• _What needs to be done_
In the records below, copy out word for word the part that opens with the line containing "Expand the arrow after Appearance" and closes with the line containing "click(74, 83)", including both of those lines.

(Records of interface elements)
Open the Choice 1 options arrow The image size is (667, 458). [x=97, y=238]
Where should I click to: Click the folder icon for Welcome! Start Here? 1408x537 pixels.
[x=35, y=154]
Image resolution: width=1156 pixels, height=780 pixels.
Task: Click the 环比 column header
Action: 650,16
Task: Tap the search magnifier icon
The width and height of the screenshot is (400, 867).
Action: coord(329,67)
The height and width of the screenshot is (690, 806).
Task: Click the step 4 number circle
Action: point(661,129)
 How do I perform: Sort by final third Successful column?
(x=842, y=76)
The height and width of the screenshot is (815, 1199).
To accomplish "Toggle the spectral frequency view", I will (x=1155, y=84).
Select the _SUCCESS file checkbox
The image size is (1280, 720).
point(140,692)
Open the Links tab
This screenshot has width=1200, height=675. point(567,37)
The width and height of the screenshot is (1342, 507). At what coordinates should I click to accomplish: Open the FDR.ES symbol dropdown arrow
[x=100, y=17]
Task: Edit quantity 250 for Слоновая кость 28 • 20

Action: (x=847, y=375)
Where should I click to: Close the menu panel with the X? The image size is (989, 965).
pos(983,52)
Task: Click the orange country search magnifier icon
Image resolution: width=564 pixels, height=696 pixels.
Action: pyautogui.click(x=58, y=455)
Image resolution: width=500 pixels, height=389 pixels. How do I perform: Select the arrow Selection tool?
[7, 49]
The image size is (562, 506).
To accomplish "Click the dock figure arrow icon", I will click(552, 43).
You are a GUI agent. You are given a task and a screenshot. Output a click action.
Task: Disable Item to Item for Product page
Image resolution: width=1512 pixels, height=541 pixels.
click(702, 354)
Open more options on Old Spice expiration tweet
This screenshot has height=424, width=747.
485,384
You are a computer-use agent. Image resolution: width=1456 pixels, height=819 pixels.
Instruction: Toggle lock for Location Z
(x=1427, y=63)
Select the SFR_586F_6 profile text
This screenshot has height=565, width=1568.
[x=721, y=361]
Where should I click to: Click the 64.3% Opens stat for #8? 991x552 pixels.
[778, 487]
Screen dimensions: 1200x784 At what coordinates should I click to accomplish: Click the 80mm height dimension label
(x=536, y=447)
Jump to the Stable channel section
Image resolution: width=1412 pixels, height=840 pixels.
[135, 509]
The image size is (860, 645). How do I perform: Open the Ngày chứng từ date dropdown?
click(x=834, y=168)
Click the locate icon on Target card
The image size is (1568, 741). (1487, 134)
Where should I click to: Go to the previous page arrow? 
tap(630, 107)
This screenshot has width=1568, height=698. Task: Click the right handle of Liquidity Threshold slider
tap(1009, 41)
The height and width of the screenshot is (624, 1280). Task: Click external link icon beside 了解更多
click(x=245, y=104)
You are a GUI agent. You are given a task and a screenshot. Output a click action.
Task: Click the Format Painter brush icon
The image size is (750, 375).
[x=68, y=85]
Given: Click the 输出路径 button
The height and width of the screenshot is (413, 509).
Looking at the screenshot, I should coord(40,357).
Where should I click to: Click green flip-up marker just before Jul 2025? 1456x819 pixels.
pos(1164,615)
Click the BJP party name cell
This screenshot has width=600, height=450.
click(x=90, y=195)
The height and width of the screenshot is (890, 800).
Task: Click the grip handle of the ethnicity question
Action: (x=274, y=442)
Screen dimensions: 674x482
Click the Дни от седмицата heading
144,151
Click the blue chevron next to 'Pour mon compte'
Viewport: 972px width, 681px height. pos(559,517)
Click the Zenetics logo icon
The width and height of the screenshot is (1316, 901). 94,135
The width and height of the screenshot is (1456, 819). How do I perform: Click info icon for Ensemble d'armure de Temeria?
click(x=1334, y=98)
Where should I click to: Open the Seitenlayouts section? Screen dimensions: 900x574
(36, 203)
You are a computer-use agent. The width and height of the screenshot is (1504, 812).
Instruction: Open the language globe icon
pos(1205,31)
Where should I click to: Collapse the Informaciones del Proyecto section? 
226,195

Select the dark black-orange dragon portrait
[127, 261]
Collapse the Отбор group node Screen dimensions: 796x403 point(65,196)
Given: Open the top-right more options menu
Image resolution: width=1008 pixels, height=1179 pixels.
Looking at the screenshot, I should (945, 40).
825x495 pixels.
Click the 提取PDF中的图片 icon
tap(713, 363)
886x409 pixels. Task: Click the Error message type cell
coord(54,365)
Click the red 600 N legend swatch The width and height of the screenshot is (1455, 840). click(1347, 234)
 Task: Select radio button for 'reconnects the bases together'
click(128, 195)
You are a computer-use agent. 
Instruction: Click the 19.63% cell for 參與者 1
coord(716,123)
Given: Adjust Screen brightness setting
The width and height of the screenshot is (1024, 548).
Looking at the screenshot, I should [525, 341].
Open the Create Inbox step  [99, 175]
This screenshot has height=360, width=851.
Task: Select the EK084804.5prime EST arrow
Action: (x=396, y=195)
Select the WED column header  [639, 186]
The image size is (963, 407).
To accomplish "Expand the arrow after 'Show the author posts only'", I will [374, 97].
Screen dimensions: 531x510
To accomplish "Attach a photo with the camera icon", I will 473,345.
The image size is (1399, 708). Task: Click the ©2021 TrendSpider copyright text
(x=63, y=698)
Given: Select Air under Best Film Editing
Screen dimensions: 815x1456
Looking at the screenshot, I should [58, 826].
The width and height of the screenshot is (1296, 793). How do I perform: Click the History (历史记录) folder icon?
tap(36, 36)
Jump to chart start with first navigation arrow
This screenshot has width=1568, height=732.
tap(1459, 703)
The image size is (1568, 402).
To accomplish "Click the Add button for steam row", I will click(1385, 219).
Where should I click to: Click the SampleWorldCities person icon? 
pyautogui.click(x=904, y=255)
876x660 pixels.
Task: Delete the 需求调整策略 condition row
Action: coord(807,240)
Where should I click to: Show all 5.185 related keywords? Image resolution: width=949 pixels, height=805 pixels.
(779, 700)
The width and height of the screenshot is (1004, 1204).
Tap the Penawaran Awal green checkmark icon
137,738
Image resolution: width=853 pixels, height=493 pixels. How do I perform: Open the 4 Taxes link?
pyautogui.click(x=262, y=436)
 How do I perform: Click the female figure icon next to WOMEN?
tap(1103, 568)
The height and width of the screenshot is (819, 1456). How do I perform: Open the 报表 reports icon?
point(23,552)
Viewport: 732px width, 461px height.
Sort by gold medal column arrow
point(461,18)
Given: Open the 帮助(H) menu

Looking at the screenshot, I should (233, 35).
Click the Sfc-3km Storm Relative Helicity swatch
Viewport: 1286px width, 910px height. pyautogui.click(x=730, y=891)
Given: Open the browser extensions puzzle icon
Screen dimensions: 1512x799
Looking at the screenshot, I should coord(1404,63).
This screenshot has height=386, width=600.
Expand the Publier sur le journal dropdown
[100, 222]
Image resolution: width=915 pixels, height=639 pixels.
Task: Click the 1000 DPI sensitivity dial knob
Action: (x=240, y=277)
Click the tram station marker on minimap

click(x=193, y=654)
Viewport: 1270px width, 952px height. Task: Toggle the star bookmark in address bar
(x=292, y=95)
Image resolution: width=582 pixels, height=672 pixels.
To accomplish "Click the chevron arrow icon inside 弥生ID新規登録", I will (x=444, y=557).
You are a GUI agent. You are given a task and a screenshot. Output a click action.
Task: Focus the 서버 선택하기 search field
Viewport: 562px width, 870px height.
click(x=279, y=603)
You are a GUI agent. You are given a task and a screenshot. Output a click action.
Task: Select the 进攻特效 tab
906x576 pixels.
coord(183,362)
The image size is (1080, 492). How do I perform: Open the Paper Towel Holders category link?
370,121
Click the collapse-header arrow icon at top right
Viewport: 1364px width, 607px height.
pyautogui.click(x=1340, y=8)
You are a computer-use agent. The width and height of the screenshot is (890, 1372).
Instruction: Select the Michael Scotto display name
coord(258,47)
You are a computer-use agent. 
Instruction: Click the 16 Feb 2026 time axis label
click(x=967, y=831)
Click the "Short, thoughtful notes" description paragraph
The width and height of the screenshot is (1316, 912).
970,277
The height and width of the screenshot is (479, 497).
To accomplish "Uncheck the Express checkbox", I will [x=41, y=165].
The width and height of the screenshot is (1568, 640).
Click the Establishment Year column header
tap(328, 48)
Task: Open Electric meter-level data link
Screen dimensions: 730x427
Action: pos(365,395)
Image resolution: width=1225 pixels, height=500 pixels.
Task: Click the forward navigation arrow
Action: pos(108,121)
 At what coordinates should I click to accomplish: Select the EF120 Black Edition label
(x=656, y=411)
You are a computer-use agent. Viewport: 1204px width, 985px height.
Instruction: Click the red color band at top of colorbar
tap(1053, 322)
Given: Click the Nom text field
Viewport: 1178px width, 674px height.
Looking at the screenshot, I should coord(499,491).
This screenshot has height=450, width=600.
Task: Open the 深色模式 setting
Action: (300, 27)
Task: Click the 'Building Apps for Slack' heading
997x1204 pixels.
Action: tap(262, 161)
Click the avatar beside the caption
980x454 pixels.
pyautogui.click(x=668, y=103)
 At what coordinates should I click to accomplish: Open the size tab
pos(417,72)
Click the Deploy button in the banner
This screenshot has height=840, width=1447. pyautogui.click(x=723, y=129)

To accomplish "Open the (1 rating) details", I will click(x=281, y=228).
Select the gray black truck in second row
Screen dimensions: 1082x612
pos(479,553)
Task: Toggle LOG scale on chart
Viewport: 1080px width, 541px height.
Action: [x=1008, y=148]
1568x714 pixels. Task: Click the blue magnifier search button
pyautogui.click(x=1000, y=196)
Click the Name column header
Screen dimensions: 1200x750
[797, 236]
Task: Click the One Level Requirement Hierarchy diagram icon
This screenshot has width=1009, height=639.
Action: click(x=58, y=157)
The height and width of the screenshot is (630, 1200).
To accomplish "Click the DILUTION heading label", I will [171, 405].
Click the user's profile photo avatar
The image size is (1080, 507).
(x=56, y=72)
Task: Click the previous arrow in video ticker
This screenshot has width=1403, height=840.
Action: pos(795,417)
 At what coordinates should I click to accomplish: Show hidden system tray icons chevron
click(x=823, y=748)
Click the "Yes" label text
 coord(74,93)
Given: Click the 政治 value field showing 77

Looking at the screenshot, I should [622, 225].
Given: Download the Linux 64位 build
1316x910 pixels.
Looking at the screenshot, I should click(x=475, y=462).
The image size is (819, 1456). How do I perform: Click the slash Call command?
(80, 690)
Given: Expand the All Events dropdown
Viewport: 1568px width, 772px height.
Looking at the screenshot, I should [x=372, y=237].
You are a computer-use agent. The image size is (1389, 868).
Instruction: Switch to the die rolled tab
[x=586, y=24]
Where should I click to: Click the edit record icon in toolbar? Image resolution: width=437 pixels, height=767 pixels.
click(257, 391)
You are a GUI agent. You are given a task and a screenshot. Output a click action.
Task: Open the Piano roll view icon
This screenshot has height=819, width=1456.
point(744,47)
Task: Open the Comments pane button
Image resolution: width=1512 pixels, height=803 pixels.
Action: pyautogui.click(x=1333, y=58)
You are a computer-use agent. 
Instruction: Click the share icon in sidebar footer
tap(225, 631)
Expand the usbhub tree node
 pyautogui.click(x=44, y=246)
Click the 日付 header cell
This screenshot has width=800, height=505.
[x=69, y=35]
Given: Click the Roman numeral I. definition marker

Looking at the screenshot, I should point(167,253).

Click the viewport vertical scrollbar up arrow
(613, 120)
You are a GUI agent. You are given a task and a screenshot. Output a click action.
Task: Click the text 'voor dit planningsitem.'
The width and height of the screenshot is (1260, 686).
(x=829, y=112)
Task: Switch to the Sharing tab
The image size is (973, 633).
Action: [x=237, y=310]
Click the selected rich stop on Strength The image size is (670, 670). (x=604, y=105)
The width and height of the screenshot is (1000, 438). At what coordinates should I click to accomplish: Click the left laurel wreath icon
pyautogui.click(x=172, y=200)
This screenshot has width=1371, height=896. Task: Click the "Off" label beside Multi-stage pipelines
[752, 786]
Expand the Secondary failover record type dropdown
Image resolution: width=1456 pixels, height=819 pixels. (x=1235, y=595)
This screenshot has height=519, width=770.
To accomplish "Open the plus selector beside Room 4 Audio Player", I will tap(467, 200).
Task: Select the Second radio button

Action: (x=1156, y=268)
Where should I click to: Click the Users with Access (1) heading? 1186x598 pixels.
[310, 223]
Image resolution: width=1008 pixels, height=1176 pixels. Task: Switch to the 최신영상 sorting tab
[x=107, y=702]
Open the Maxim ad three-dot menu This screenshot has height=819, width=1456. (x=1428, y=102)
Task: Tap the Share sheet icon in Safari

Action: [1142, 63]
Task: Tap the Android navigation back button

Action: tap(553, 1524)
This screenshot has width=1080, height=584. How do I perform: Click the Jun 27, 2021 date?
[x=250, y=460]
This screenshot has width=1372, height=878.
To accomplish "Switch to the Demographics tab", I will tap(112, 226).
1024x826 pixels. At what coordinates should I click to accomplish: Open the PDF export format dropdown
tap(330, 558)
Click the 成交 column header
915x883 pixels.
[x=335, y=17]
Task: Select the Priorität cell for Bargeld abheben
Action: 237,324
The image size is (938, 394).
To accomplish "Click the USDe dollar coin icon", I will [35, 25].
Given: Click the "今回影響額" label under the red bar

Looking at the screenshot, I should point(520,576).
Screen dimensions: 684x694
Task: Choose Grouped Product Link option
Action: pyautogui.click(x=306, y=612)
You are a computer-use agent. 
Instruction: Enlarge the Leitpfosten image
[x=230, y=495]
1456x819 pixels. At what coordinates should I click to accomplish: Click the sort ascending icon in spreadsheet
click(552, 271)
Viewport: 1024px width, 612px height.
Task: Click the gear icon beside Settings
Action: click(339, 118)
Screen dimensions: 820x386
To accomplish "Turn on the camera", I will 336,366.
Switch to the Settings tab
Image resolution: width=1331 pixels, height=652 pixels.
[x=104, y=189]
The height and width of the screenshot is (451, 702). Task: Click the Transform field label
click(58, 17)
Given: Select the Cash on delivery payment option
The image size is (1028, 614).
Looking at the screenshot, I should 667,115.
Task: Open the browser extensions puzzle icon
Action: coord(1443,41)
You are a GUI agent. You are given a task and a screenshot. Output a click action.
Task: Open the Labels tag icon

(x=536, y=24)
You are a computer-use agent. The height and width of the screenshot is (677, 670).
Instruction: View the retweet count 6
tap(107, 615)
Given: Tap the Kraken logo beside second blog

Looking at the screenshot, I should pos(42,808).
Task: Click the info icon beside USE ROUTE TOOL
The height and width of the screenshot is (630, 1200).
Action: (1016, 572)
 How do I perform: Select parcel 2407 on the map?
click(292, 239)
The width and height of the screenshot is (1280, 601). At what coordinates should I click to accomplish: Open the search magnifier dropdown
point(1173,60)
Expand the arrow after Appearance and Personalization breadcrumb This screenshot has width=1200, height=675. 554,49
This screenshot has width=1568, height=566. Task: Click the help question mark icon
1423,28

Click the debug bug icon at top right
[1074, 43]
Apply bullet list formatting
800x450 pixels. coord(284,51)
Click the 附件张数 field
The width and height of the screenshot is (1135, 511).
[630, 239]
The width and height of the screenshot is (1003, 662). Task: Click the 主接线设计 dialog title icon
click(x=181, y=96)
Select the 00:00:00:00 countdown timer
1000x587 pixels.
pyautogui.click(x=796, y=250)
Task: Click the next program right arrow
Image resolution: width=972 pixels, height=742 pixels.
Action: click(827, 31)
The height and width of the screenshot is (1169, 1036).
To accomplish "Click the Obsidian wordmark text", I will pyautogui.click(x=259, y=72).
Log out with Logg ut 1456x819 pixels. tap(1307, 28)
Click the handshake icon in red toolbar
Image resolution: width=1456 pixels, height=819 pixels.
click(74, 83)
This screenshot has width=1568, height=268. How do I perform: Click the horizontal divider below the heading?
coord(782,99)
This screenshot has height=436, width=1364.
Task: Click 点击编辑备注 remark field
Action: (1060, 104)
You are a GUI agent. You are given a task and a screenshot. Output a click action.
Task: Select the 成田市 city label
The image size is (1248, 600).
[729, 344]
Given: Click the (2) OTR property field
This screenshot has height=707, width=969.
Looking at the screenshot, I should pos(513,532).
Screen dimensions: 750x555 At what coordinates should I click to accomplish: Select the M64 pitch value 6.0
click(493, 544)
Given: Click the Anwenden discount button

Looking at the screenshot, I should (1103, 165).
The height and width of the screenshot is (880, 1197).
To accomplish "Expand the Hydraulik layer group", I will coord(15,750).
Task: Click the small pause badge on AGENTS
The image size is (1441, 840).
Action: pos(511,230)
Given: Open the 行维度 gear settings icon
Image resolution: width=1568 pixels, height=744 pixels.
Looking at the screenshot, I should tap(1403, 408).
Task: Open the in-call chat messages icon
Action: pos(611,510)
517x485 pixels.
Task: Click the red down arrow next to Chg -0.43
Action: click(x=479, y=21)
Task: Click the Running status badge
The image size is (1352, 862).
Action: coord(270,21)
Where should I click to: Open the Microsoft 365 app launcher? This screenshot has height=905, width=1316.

• _Exercise solution_
Expand the arrow after Appearance and Personalization breadcrumb This screenshot has width=1200, height=675. 554,49
This screenshot has width=1568, height=566. Task: Click the help question mark icon
1423,28

Click the debug bug icon at top right
[1074, 43]
Apply bullet list formatting
800x450 pixels. coord(284,51)
Click the 附件张数 field
The width and height of the screenshot is (1135, 511).
[630, 239]
The width and height of the screenshot is (1003, 662). Task: Click the 主接线设计 dialog title icon
click(x=181, y=96)
Select the 00:00:00:00 countdown timer
1000x587 pixels.
pyautogui.click(x=796, y=250)
Task: Click the next program right arrow
Image resolution: width=972 pixels, height=742 pixels.
Action: click(827, 31)
The height and width of the screenshot is (1169, 1036).
To accomplish "Click the Obsidian wordmark text", I will pyautogui.click(x=259, y=72).
Log out with Logg ut 1456x819 pixels. tap(1307, 28)
Click the handshake icon in red toolbar
Image resolution: width=1456 pixels, height=819 pixels.
click(74, 83)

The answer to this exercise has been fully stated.